Kubeflex was one of three so-called ‘system’ houses that Arne Jacobsen designed for the prefab house manufacturer N.S. Høm in 1969–1970. During the 1960s, Arne Jacobsen took an interest in prefabricated elements, particularly in the potential of serially produced buildings to meet individual housing needs. The flexible modular system Kubeflex is an example of such a solution, in which Arne Jacobsen combined prefab industrial elements with high architectural quality.
The houses consisted of cube-shaped elements of 10 m2 each. Using these basic elements, the cubes could be flexibly combined into a wide range of different structures that could be varied and adapted to meet individual needs. The system was intended to make it easy for people to construct their own home without possessing specialized skills. The size of the elements – 3.36 x 3.36 m – was defined by what could be transported on a lorry.
Five different versions of the cube were created to provide all the necessary components for a home: bedrooms, kitchen, bathroom and living room. Arne Jacobsen designed Kubeflex to function as a link between the exterior natural environment and the home interior. Glass was one of the most prominent materials, with large sliding doors and floor-to-ceiling window sections connection indoor and outdoor life.
Arne Jacobsen designed Kubeflex to function as a link between the exterior natural environment and the home interior.
Arne Jacobsen was interested in technological solutions. Among other features, Kubeflex included heating elements installed in the ceiling, the so-called Eswa heating ceiling, a deviation from the more commonly used radiators. Placing the heating source in the ceiling helped free up floorspace, and it was easy to add cubes to an existing structure, as the heating source simply had to be connected to the electrical grid.
Arne Jacobsen originally presented Kubeflex along with his own designs, including iconic furniture such as the Swan and the Egg.
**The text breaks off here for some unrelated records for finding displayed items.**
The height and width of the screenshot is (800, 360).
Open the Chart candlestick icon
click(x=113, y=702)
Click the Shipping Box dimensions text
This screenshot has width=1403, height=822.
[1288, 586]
Smaller interior features and furnishings were also his own designs, such as the modular series Cylinda-line, which includes ashtrays and coffeepots, among other items and his VOLA kitchen and bathroom fittings. Kubeflex thus functioned as a total installation, where both the exterior and the interior were conceptualized and designed by Arne Jacobsen himself. The modular ‘system’ house was a good example of a gesamtkunstwerk, a total work of art, albeit on a smaller scale than Arne Jacobsen’s principal architectural projects.
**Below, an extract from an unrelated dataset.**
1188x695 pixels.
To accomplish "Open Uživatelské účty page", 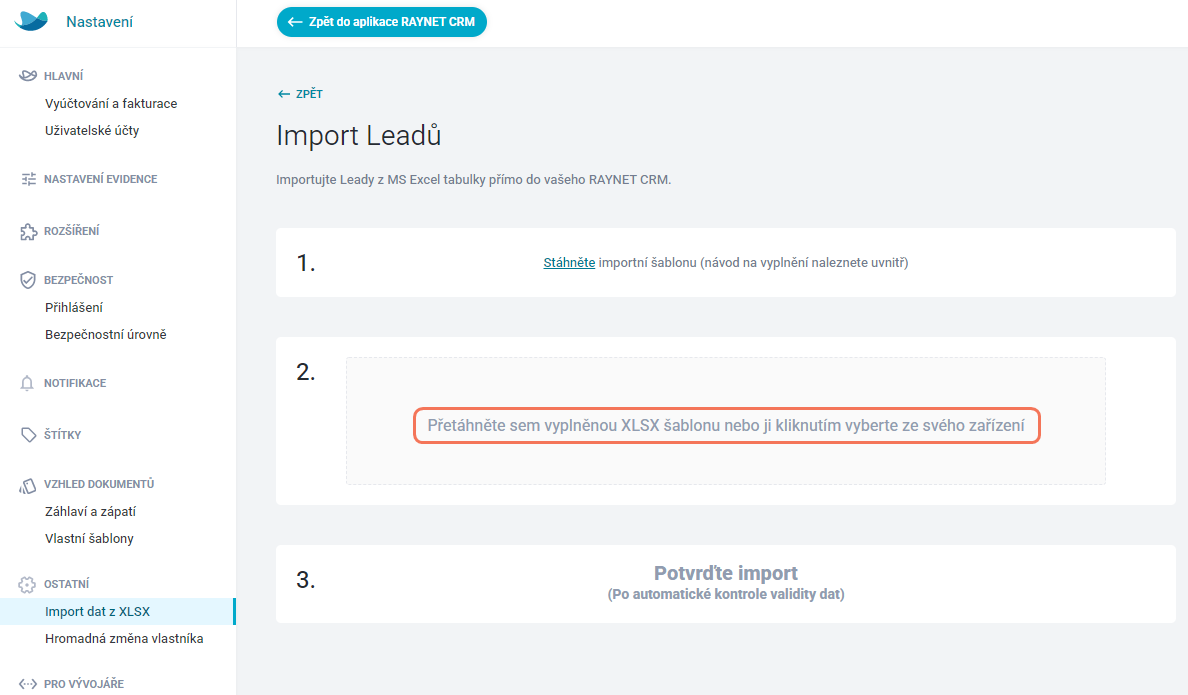I will (92, 130).
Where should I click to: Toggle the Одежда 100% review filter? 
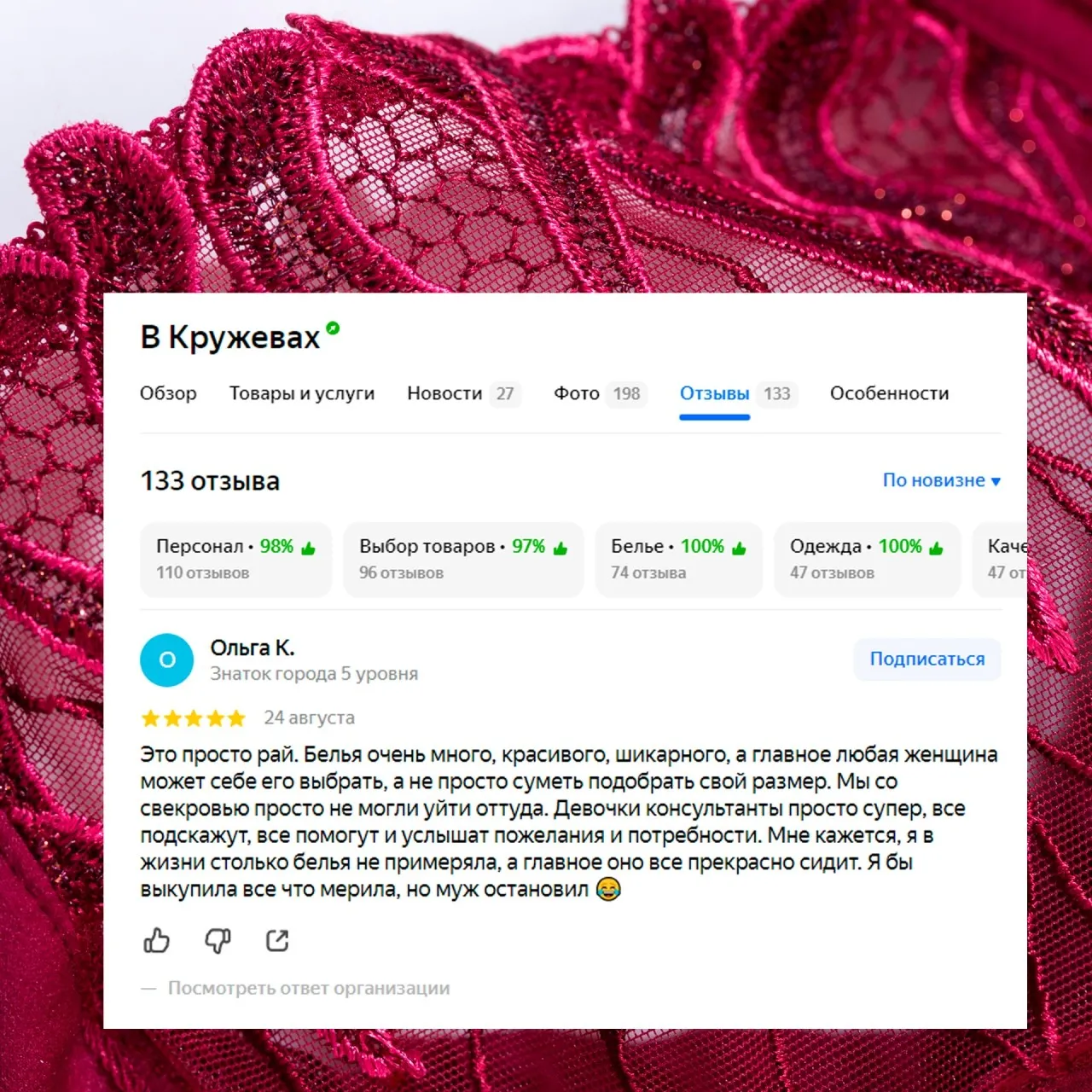(867, 559)
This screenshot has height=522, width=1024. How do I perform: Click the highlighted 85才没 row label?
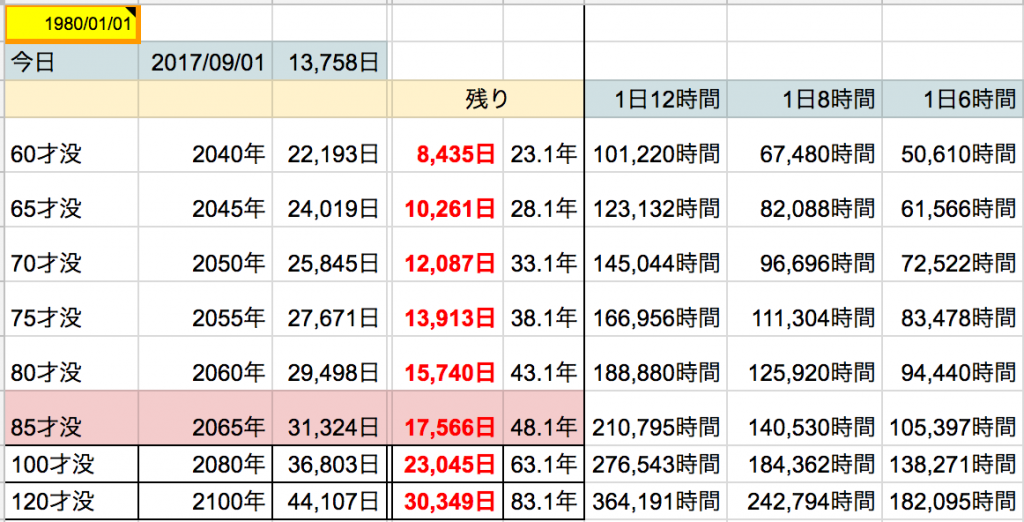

Despite the intention of marketing Kubeflex as a simple and accessible construction system, Arne Jacobsen’s standard home system was never put into production. After the initial presentation of Kubeflex at the standard house fair Archibo in Ishøj in 1970, the house was placed at Orøsund beach on southern Zealand, where it was used as a summer cottage by the Jacobsen family. In the summer of 2005, the house was moved to Trapholt – museum of modern art, craft and design in Kolding, where visitors can experience this piece of total design. Over the past decade, Kubeflex has undergone a series of major renovations, and today it stands exactly as envisioned by Arne Jacobsen. In 2018, Kubeflex was reopened as part of Trapholt’s 30th anniversary.
Sources: Staunsager, S. & Stenum, K. (2018). Arne Jacobsens Kubeflex. Kolding: Trapholt. / Stenum Poulsen, K., Skaarup Larsen, A. & Staunsager, S. (2020). Arne Jacobsen – Designing Denmark. Kolding: Trapholt. / Thau, C., & Vindum, K. (1998). Arne Jacobsen. Copenhagen: Arkitektens Forlag.